Fラン大学は必要か?(前編)
「Fラン大学」という言葉は,ワタシが大学を受験する頃にはまだありませんでした。最近になって良く耳にしますが,要は,入試難易度にボーダーラインがない「Border Free」のFを取って「Fラン大学」と呼ばれているようです。
昨今,Fラン大学が何かと話題に上ります。最近,Fラン大学が問題視されている背景には,財務省が,文科省を通じて補助金が定員割れの大学にも支給されている現状を問題視し,「義務教育レベルの教育をやっている大学への助成を止めるべきだ」と主張していることにあります。これに対して文科省は「一面的な見方だ」と反発しています。
ワタシが生まれた1964年の大学進学率は約17%でした。その当時は,大学を卒業した人は「学士様」と呼ばれ,社会的にもエリートだったのだと思います。その後,大学進学率は上昇を続け,ワタシが大学に入学した1985年には約37%,昨年2024年度には約57%にまで達しています(※文科省「学校基本調査」など複数資料を参照)。今や半数以上の高卒者が大学に進学する状況で,正直なところ,大学は「高等教育機関」と呼べるのかどうか,疑問に感じることもあります。

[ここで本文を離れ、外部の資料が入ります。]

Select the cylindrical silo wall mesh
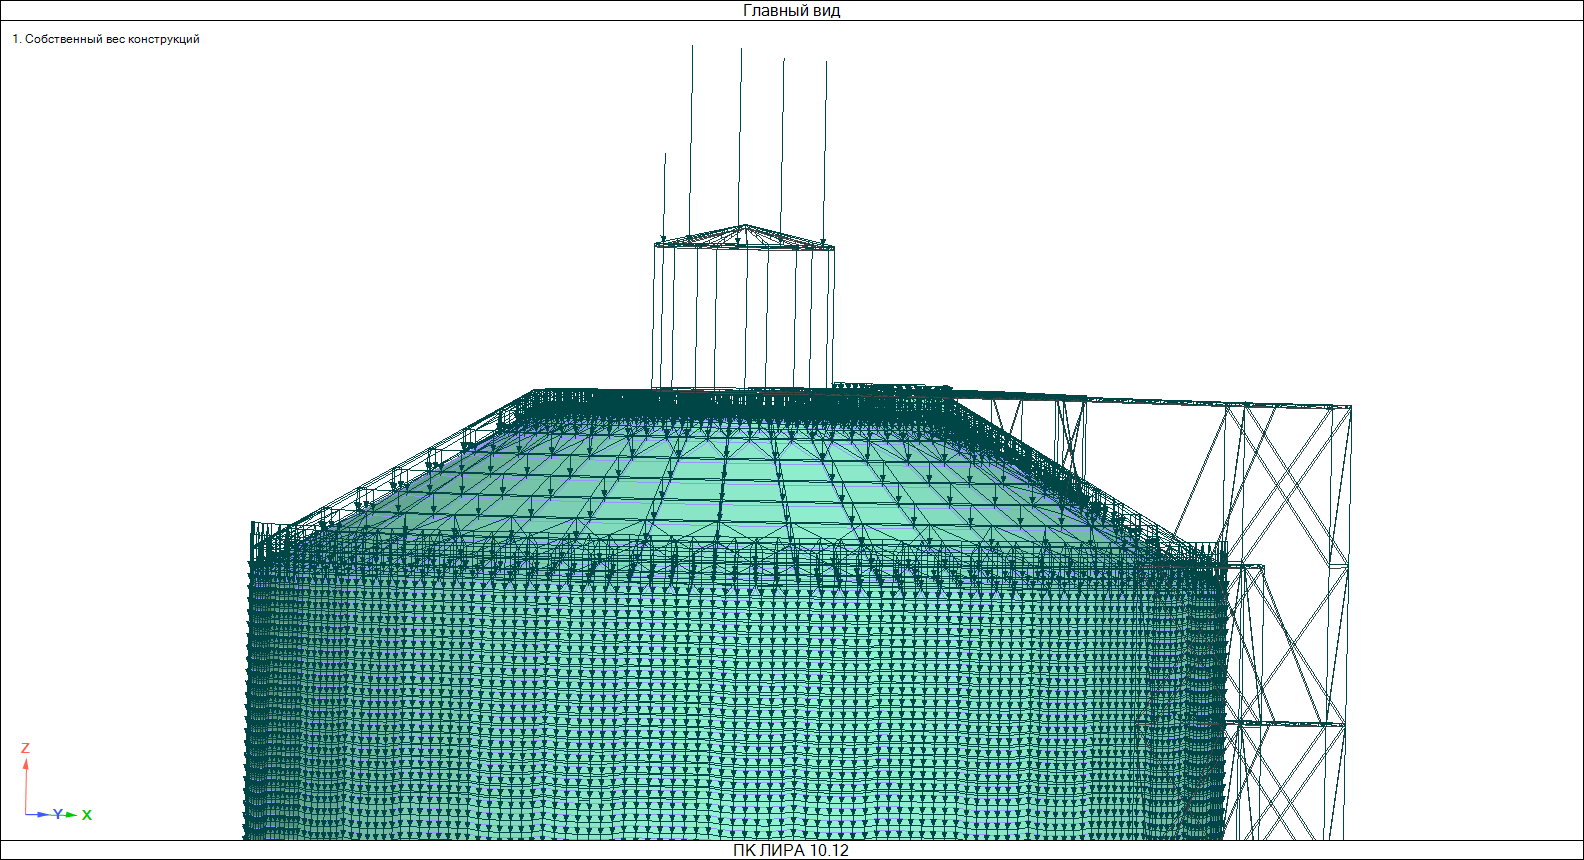Image resolution: width=1584 pixels, height=860 pixels. 700,700
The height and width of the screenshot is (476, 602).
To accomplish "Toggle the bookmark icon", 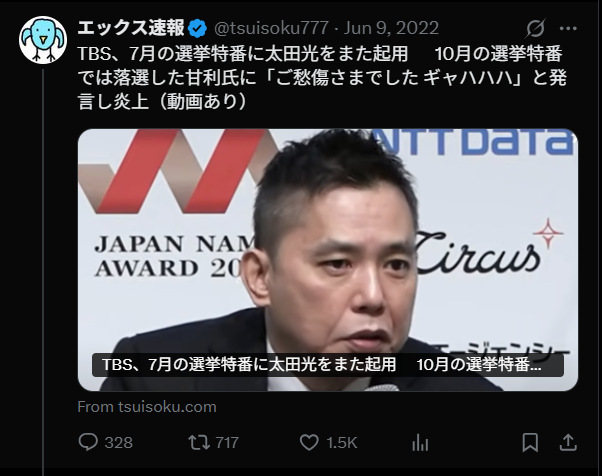I will click(x=530, y=443).
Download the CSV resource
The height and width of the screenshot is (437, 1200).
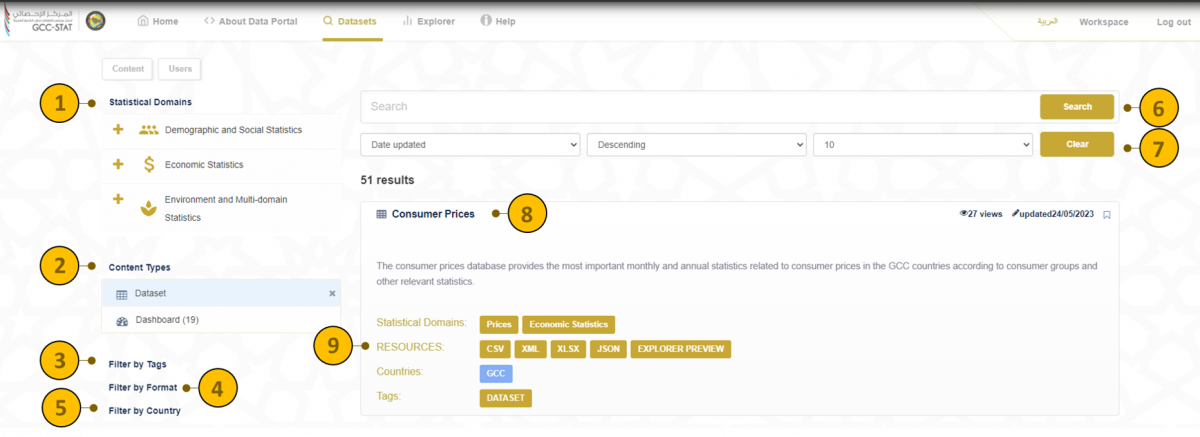[x=494, y=349]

少子化の中で大学生が減少し続けている現状を考えると,「高等教育機関」なのだから,定員割れをしていて,小中学校レベルの授業を行っている大学を廃止すべきだ,という意見も理解できます。しかし,文科省が主張するように,「高校まで勉強してこなかった人にも学びの機会を提供することは無駄ではない」という考え方も一方で正しいと思います。

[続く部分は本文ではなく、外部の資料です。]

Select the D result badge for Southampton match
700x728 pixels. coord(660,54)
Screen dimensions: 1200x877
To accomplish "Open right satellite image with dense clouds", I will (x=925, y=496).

現在,日本の大学に支給されている補助金の総額は約3000億円です。文科省としては「選択と集中」を徹底し,東大や京大,東北大のような研究業績に優れた「優秀な大学」に手厚く補助金を配分し,日本の大学のレベルアップを図りたいのでしょう。その考えには,ワタシも賛成です。しかし,だからといって現時点で教育内容を理由に「Fラン大学を切り捨てるべき」とは思いません。(後編へ続く)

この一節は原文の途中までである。